Grove Street: The rain has been with us on and off throughout the past week, but it's not kept everyone home, especially those of us who don't mind a walk down a good atmospheric street. Grove Street is one of those charming and relatively short Greenwich Village streets that seems to have attracted an almost unfair share of history and attention. St. Luke's Place is another.
Visitors to Greenwich Village often find their way to Grove Street, following in the footsteps of Jack Kerouac, Patricia Highsmith, James Baldwin, or Hart Crane, among the writers who briefly lived there. Many of the buildings date from the mid-19th century and earlier, including the storybook Grove Court, a group of Greek Revival houses originally built for the working classes. On June 8, 1809, American Revolution hero Thomas Paine died in the farmhouse where Marie's Crisis bar is now located. Jazz greats, including Charlie Parker, played at Arthur's Tavern next door.

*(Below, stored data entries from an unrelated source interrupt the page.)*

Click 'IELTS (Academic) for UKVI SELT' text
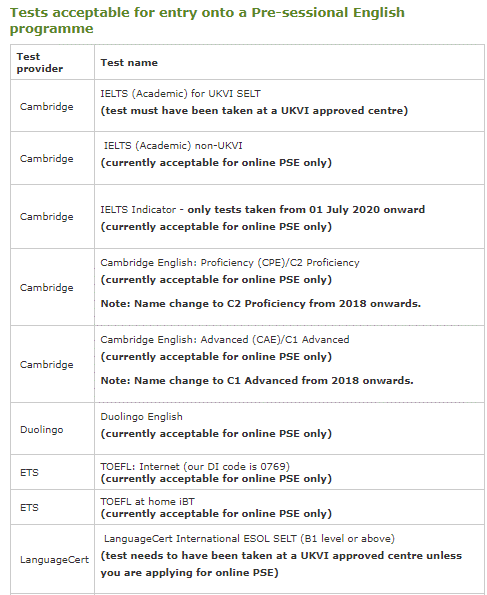Image resolution: width=487 pixels, height=595 pixels. (x=180, y=94)
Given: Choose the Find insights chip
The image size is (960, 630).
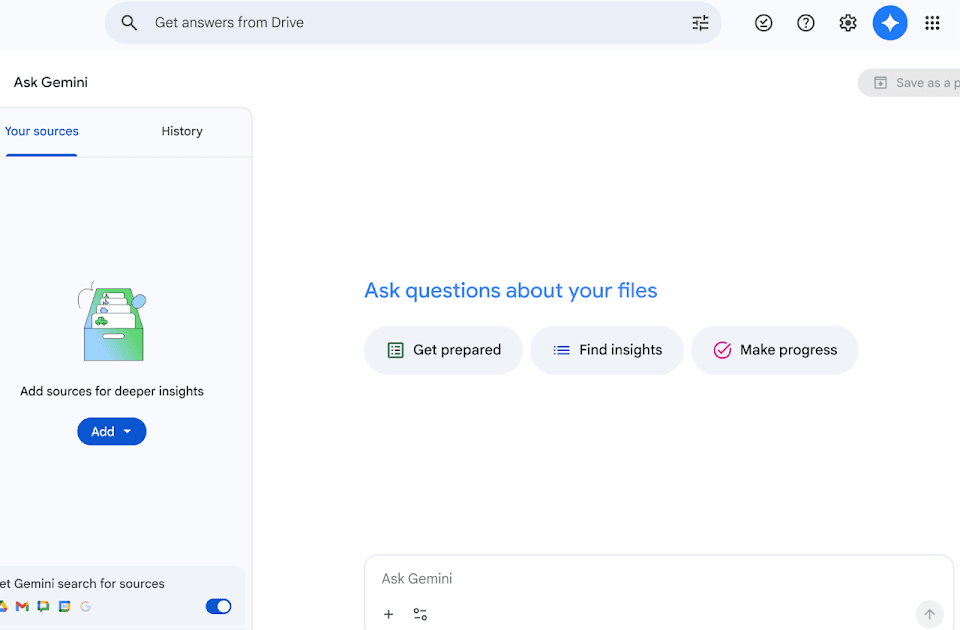Looking at the screenshot, I should tap(607, 350).
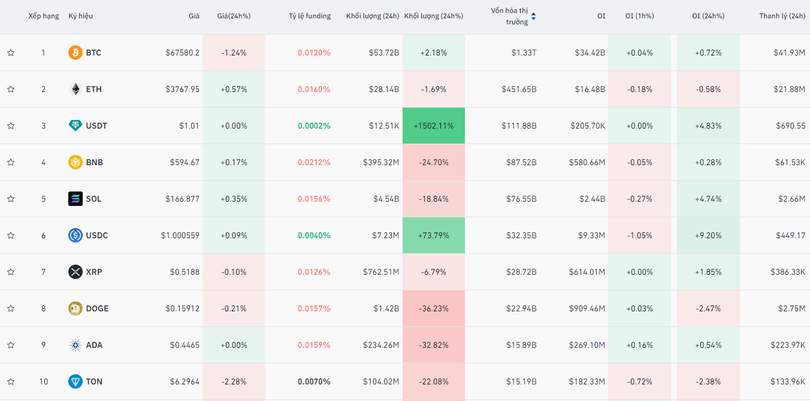Click the XRP coin icon
This screenshot has width=810, height=401.
click(x=75, y=272)
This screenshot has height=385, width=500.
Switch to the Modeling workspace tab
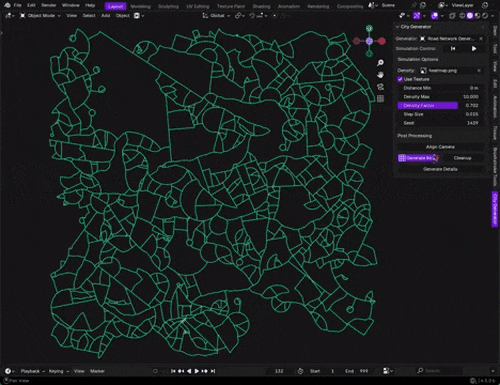140,6
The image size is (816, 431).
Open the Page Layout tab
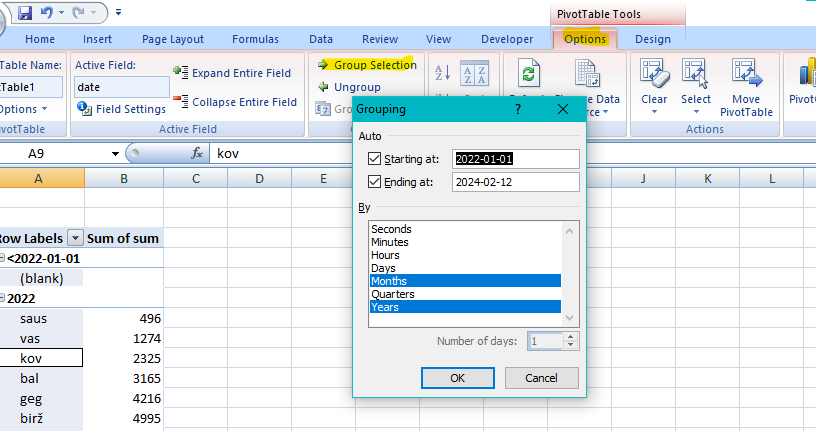point(172,39)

I never mind taking blurry pictures when it's raining. Nor do I mind photo apps with unresolved multiple exposures, especially on streets with literary ghosts. Isn't it nice how overcast skies make the colors come alive?
W. 12th Street: The center and northern sections of the Village, especially the blocks between 5th and 6th Avenues north of the park (Washington Square Park), were traditionally wealthier and more formal-looking areas than those along the off-grid winding streets of what's now known as the West Village. Streets like W. 10th, W. 11th, and W. 12th feature many beautiful rows of Italianate style row houses, so faithful to the style that the area is reminiscent of the wealthiest towns of northern Italy. Take these houses at Nos. 34-44 on W. 12th Street, which according to the plaque on No. 44, were designed and built in 1860 "and were the last word in elegance." The facade of these houses look nicely textured when it's raining, and the flowers in the window boxes perk up.

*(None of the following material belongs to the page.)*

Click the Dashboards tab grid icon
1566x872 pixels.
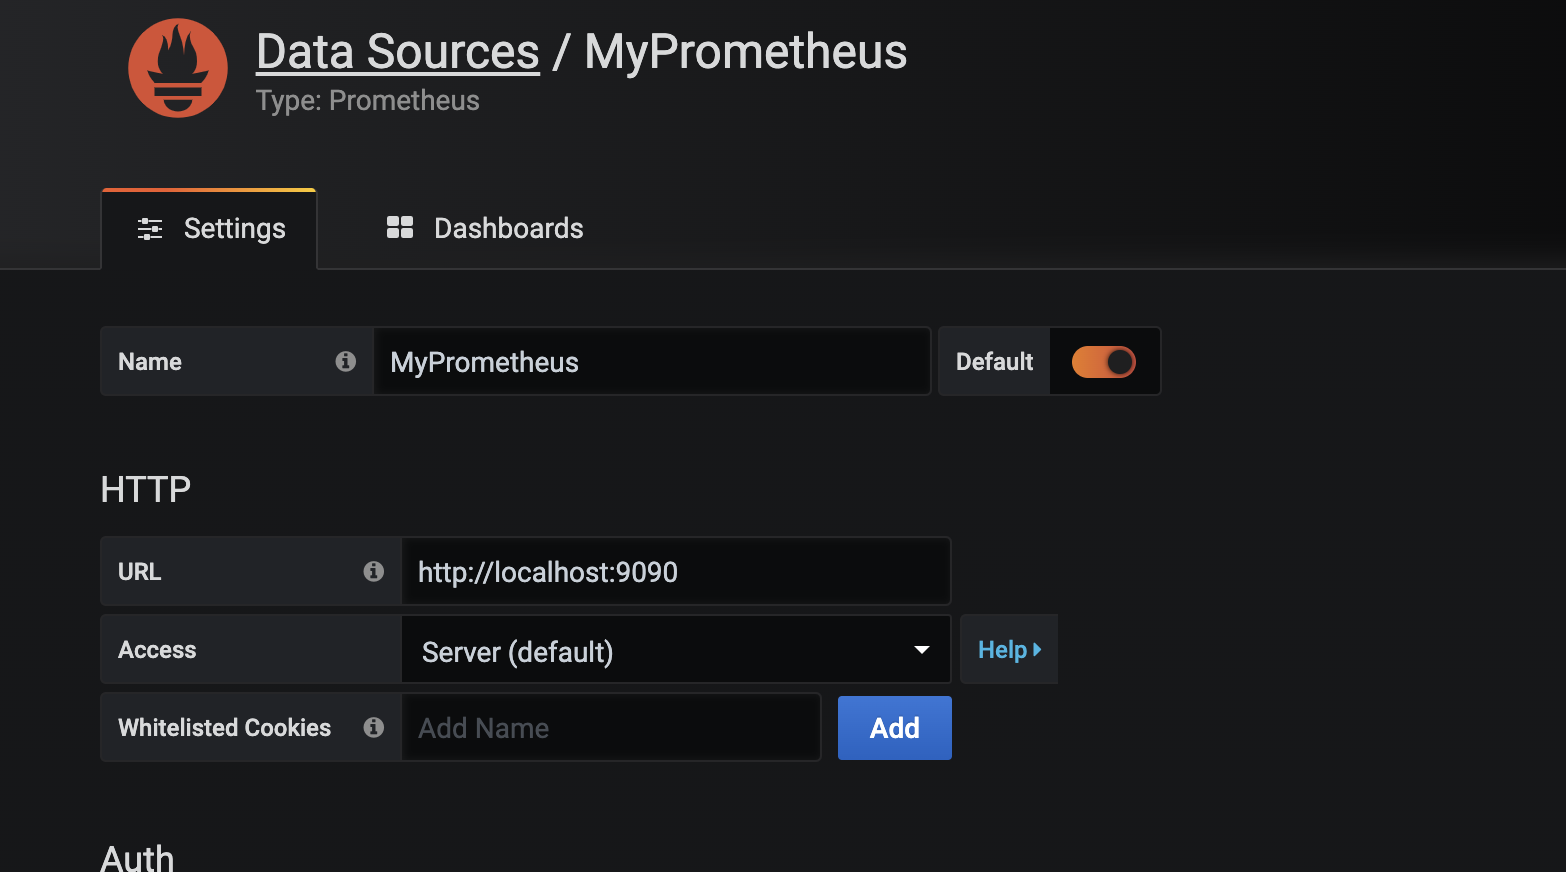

Some see the world through rose-colored camera app filters.
Chelsea: Most of us don't hang out on Grove or W. 12th. More typically we're taking the subway to a major intersection, such as W. 23rd St. and 8th Ave., and then making our way to a specific destination. There are many charming blocks in Chelsea, too, just like in the Village. On this recent day, I was more intent on making a curtain time than strolling the more scenic streets. I did have time to take a few pedestrian pictures. The rain had stopped for a few minutes.
Images by Walking Off the Big Apple, May 2011.